Tales of the Italian food and wine – Trentino Alto Adige – Veneto – Friuli Venezia Giulia

Wines from vineyard artisans, cured meats and cheeses with a centuries-old tradition, rare ingredients for your recipes. All this is the Made in Italy that we want you to rediscover, through the emotions that only food can give you.

Sea, hills and mountains follow one another in these regions rich in ancient culinary traditions.

TRENTINO ALTO ADIGE – VENETO – FRIULI VENEZIA GIULIA

 

CHILI PEPPER

Cheese and speck are not the only delicacies that the mountains of Trentino can offer us.

Since 2013, in fact, there has been a cultivation of chili peppers ‘in the wild’, obtained from land that was once uncultivated but which has been recovered by Maurizio Zanghielli, the chili pepper man.

Few people know it, but the Trentino climate, made up of strong temperature fluctuations that see cold nights alternating with very hot days, is particularly suited to the cultivation of the much-loved little spicy devils. So Maurizio has as many as 30 different varieties in his ‘vegetable garden’, from the dreaded Habanero to the Hot Lemon Pepper, the citrus-scented chilies.
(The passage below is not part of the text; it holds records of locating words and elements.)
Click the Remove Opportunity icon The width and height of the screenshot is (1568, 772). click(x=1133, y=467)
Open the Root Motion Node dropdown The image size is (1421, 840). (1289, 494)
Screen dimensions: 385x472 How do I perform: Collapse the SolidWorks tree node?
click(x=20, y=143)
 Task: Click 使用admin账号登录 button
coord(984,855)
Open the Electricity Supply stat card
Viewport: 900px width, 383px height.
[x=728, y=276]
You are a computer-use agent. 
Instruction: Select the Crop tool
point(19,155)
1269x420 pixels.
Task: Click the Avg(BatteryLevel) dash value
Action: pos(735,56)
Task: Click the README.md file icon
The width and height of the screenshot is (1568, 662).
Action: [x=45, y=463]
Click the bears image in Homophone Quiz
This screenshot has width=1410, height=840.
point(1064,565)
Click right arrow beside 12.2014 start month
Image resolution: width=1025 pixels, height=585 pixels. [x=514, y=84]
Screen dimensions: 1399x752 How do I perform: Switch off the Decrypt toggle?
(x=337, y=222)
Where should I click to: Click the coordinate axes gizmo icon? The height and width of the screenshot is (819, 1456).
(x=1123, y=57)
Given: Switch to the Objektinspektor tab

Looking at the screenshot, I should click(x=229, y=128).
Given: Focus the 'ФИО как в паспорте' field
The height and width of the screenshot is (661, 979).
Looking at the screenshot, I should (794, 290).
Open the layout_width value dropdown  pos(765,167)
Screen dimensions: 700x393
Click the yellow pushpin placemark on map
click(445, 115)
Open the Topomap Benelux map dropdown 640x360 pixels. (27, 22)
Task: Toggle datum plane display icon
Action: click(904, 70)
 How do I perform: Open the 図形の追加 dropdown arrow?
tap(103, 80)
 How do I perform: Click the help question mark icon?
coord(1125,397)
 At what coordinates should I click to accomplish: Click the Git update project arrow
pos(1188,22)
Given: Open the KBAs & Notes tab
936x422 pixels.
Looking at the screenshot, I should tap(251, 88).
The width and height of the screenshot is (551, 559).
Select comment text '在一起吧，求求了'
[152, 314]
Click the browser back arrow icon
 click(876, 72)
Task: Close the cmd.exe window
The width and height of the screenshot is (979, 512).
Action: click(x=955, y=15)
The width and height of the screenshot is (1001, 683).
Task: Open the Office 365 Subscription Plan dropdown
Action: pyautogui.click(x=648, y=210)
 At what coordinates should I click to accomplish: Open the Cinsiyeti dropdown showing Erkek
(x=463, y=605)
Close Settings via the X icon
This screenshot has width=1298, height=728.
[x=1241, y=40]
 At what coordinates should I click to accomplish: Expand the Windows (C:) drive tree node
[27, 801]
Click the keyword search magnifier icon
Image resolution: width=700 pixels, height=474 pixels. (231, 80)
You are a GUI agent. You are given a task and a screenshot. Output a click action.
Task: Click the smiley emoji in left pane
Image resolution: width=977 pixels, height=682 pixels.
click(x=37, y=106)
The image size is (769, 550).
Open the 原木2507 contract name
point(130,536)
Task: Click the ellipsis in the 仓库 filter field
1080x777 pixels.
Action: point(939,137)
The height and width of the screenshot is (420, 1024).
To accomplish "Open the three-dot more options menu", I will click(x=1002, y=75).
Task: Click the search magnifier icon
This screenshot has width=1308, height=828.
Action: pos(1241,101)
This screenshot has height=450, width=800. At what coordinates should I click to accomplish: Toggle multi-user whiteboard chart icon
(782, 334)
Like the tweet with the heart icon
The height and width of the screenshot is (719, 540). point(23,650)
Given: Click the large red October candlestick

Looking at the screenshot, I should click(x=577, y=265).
Creativity and resourcefulness have pushed Maurizio far beyond the simple sale of chili peppers as a vegetable: his flagship products are in fact small jars containing hot chili sauces, from the least spicy for sensitive palates to the most fiery for the real daredevils. And if you’re a true lover of spicy flavours, here’s a challenge for you: try ‘Inferno spread’, the sauce composed of 87% chili peppers and featuring 7 varieties of Habanero.

 

WINE IN ANFORA

As promised in the last issue, we return to the Veneto. And where could we go if not to the splendid Valpolicella? Already the ancient Romans more than two thousand years ago had intuited the oenological potential of these hills, starting to cultivate vines in order to transform the grapes into wine. With the protection of the Lessini mountains to the north, the beneficial influence of Lake Garda to the west, and the hills reaching up to 500 metres above sea level, the Valpolicella has a mild, almost Mediterranean climate, capable of accompanying the grapes to a high quality ripening. It is right in the heart of Valpolicella, in Sant’Ambrogio (in the area known as Classica, i.e. the area most historically dedicated to wine production) that the small Corte Bravi winery organically cultivates the indigenous Corvina, Corvinone, Rondinella and Molinara varieties to make great red wines in a totally natural way. In addition to the great and timeless classics Valpolicella and Amarone, however, Corte Bravi often ventures into small experiments that often lead to pleasant discoveries: this is the case with their Corvina vinified in purity and aged for at least 5 months in terracotta amphorae. That of the amphora is an ancient technique, older than the classic maturation in wooden barrels we are used to, originating in Georgia, the country where the wine is believed to have originated. The amphora allows the wine to enjoy natural thermal insulation, all the more so if it is buried underground, with the added advantage, unlike wood, of not releasing aromas and tannins to the wine during ageing. Strawberries and blackcurrants, these are the overpowering aromas of Corte Bravi’s Corvina in amphora, endowed with the innate fruity and savoury sensations of the Corvina vine, left free to express itself precisely by the particular ageing technique chosen. 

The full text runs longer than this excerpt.